Re: Storage failure in not handled well in CS

Posted by Matthew Patton <mp...@inforelay.com>.

On Wed, 03 Oct 2012 09:51:33 -0400, Nik Martin <ni...@nfinausa.com>  
wrote:

> Bump?  This is a serious issue that I need to get resolved.  An entire  
> cloud going down while one SAN is being repaired is a bad thing.

Don't get too upset - it's par for the course for products written by  
Citrix programmers. Citrix XenServer (the hypervisor) also has a similar,  
fatal flaw.

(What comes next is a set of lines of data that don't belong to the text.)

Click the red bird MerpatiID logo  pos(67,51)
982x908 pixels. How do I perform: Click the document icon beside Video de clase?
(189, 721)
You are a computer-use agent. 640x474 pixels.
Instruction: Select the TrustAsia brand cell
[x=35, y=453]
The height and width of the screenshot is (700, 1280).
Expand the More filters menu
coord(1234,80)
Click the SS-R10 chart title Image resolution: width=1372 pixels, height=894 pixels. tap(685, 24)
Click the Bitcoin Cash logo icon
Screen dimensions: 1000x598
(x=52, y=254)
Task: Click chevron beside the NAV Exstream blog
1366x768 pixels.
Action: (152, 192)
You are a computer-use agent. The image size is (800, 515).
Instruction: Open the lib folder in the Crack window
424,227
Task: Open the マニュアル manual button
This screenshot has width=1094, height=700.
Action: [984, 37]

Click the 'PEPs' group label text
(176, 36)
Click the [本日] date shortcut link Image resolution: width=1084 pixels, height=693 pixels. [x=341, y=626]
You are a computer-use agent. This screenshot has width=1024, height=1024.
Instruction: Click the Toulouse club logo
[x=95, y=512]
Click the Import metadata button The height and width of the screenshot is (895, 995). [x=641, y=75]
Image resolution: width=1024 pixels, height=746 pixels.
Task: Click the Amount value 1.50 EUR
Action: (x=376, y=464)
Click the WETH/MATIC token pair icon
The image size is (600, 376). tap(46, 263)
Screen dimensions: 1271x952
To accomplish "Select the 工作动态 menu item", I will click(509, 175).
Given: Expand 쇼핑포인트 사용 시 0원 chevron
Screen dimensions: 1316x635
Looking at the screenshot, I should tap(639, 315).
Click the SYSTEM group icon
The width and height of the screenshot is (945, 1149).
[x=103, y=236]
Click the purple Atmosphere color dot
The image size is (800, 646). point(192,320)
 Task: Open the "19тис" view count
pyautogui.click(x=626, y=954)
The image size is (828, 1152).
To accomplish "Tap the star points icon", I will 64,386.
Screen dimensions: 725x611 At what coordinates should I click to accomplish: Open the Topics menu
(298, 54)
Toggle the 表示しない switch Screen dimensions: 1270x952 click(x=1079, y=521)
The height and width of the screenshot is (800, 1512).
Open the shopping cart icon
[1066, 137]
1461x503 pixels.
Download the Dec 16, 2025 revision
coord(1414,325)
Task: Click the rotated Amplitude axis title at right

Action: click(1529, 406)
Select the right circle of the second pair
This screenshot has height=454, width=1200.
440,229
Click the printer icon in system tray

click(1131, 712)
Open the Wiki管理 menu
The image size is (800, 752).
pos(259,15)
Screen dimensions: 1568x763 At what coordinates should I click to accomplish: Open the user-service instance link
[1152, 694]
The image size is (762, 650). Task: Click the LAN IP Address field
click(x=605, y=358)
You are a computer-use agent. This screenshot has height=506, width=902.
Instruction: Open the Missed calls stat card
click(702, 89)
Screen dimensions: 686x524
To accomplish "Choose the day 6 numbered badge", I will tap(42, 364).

If the first IP of a multi-IP SAN array is unreachable (eg. a  
bad port, or controller failure), it won't reconnect using any of the  
other IP. It will just mark it dead and you literally have to DELETE the  
volume object and redefine it.

The only hypervisor that isn't complete sh*t is ESX. So far I haven't  
found a cloud environment that wasn't riddled with incredibly naive  
assumptions.

-- 
Cloud Services Architect, Senior System Administrator
InfoRelay Online Systems (www.inforelay.com)

Re: Storage failure in not handled well in CS

Posted by Nik Martin <ni...@nfinausa.com>.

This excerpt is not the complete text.